DreamyRedNewt · 15/03/2025 08:52

MrsTheodoreLogan · 15/03/2025 07:25

I do not know how anyone can live like this.

This.
This is more flatmates behaviour than a couple

TryForSpring · 15/03/2025 08:53

MrsTheodoreLogan · 15/03/2025 07:25

I do not know how anyone can live like this.

Exactly. That he would object to this would make him so repellent to me that it would be unliveable.

brunettemic · 15/03/2025 08:53

You’re not aligned in what basics, you literally say that in one of your responses. Moisturiser isn’t a necessity.

Newname71 · 15/03/2025 08:53

MrsTheodoreLogan · 15/03/2025 07:25

I do not know how anyone can live like this.

Me neither! I earn more than DH so I pay most of the household bills. He pays for the pet insurance and the food shopping. If I run out of money I just transfer from his account to mine. Likewise if he runs out I transfer from my account to his. We both leave our bank cards at home and know each others PIN numbers and his account is linked to my Apple Pay,

ClairDeLaLune · 15/03/2025 08:54

MrsTheodoreLogan · 15/03/2025 07:25

I do not know how anyone can live like this.

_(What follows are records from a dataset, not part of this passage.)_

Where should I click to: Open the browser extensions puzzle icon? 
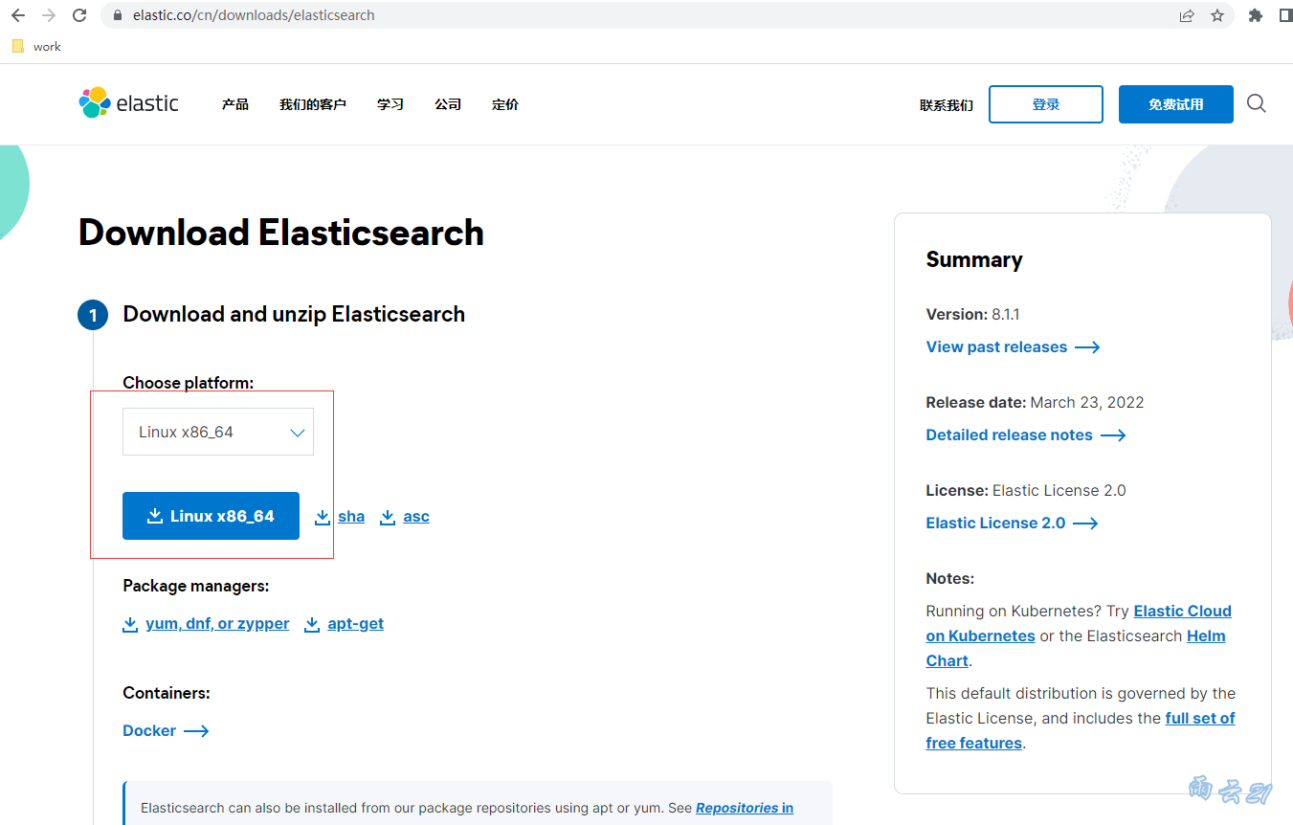pos(1255,15)
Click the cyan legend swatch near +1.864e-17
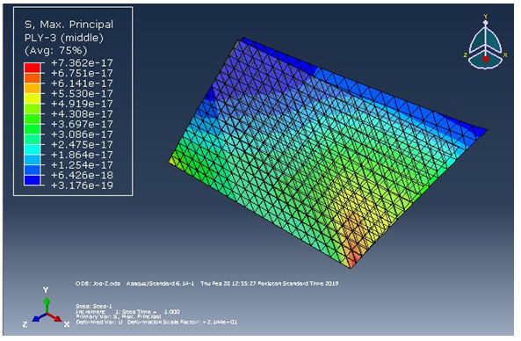 (33, 149)
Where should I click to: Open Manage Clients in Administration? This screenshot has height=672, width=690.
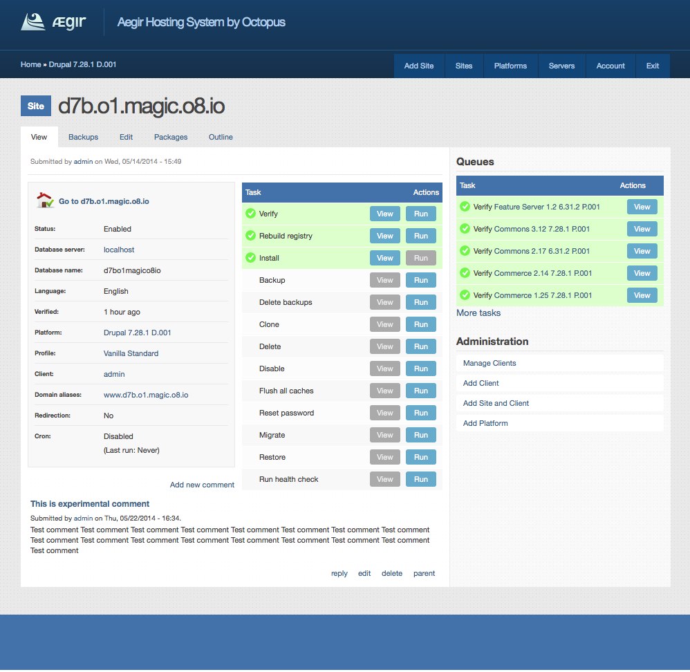point(489,363)
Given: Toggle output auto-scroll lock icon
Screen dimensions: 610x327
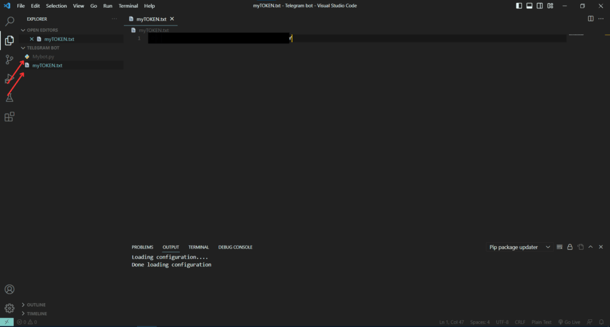Looking at the screenshot, I should pos(569,247).
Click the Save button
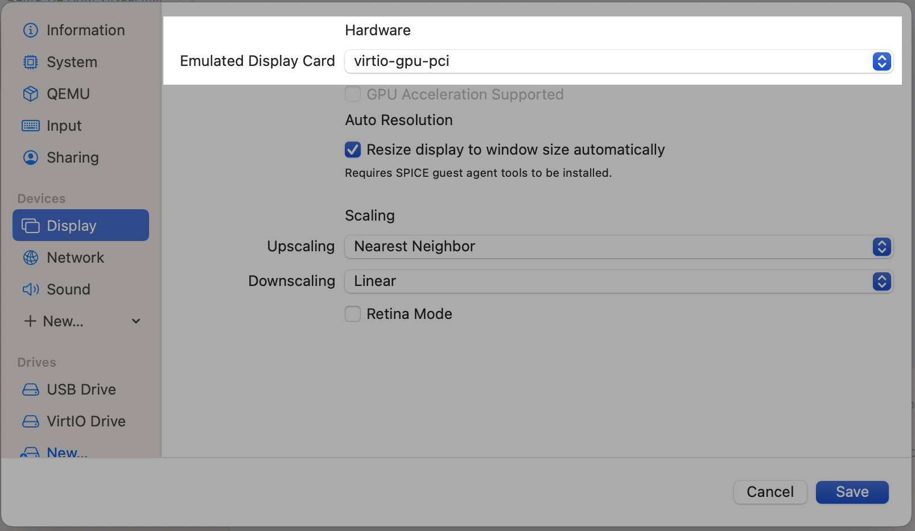Viewport: 915px width, 531px height. click(x=852, y=492)
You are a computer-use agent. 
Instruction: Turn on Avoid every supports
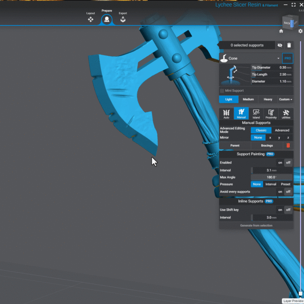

I was going to say exactly that.

OP your husband is controlling bordering on financially abusive. It’s ridiculous of him to quibble over these articles. How come he gets to have fancy toiletries because he brings home more money? You may not bring in as much money as him but you’re contributing to the household in different and equally valuable ways.

You’ve got kids. You’re supposed to be a partnership. I couldn’t live in any way other than where everything is shared. He sounds awful.

Springhassprungthesunisout · 15/03/2025 08:54

It's not really about the deodorant/ moisturiser is it? Unless you're on a super tight budget and need to count every penny, or saving for something, he's a tight git! That'd start to give me the ick!

You need to sit down and talk it through so you can agree what's fair for you both.

TheCurious0range · 15/03/2025 08:55

Basic toiletries for both of us I pick up with the food shop but I don't buy face moisturiser there and actually I pick DH up his original source shower gel at Tesco but I like the loccitane shower oil and wouldn't get that from our bills account, in the same way DH likes a particular bubble bar from lush and gets it himself. We have the same disposable income though and money isn't tight.